START EXERCISE INPUTS

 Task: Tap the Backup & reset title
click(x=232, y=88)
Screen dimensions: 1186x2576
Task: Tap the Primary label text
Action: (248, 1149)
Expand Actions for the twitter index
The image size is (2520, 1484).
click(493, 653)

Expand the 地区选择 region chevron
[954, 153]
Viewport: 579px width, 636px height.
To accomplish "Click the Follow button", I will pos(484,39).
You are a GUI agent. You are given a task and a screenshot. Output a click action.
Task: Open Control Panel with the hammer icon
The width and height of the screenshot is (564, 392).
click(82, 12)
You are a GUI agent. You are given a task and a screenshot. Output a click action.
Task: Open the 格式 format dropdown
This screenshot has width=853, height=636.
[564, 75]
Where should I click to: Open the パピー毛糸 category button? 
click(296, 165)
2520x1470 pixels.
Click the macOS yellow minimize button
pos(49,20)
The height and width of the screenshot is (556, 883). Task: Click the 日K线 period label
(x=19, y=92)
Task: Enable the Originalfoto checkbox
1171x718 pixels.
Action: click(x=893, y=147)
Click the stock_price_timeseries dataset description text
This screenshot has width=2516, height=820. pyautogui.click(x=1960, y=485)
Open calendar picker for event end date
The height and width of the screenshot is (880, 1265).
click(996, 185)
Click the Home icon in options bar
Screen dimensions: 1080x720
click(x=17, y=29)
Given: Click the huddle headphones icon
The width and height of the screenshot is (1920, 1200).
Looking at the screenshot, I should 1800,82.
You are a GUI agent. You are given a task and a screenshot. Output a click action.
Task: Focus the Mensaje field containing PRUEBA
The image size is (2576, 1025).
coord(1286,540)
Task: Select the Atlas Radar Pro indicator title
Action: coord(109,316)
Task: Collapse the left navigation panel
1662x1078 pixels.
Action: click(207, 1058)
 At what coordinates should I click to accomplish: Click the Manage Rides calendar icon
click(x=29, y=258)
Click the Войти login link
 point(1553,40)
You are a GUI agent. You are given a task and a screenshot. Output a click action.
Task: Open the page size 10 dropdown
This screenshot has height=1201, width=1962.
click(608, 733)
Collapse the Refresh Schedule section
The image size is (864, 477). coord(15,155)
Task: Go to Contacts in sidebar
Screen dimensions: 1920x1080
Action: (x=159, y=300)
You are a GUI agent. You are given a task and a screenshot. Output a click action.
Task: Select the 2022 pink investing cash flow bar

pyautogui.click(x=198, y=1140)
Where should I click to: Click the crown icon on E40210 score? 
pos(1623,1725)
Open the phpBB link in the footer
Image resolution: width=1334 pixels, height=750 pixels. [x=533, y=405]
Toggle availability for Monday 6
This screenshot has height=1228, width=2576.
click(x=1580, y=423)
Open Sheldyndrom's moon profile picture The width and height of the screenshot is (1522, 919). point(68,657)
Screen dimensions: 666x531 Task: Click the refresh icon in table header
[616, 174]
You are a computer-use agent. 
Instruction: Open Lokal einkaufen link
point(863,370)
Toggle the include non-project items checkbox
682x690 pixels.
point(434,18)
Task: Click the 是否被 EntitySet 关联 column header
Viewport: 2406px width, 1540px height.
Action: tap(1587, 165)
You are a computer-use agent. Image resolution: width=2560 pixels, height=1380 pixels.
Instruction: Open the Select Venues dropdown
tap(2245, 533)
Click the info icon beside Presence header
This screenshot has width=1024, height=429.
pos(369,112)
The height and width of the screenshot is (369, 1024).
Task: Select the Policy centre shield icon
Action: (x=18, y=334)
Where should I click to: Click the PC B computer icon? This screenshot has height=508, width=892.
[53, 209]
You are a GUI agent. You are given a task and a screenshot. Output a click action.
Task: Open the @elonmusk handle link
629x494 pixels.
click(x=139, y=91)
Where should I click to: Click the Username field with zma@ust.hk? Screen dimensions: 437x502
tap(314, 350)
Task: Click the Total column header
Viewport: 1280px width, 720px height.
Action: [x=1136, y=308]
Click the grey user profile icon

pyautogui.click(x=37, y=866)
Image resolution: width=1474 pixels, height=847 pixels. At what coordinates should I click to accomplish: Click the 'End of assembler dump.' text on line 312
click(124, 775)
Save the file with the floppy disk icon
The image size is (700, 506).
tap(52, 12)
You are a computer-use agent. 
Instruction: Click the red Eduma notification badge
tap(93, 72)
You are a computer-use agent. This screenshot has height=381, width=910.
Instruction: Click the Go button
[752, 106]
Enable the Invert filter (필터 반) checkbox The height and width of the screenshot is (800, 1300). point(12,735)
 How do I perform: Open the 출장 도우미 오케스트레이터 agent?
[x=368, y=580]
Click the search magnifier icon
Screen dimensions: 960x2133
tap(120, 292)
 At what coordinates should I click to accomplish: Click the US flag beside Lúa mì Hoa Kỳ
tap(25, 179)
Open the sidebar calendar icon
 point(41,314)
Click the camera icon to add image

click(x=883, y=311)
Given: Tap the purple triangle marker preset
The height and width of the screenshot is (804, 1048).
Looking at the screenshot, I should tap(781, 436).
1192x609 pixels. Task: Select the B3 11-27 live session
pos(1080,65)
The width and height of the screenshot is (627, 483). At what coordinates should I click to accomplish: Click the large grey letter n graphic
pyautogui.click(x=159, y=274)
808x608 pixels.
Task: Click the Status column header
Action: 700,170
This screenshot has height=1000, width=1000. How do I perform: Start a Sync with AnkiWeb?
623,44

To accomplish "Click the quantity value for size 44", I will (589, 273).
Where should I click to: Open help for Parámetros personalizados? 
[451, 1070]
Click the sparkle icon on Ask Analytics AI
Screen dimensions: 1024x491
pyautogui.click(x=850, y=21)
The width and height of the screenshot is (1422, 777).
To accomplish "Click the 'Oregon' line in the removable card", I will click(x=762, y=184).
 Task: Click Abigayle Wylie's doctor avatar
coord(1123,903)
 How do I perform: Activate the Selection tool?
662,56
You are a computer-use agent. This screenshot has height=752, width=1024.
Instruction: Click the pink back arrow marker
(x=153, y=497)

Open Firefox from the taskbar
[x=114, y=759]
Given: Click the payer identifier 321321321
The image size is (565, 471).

END EXERCISE INPUTS

▶ **WHAT IS BEING ASKED**:
Find every line in the records above that contains the word "will", and copy each of those lines.

▶ **FULL ANSWER**:
To accomplish "Click the Follow button", I will pos(484,39).
To accomplish "Click the quantity value for size 44", I will (589, 273).
To accomplish "Click the 'Oregon' line in the removable card", I will click(x=762, y=184).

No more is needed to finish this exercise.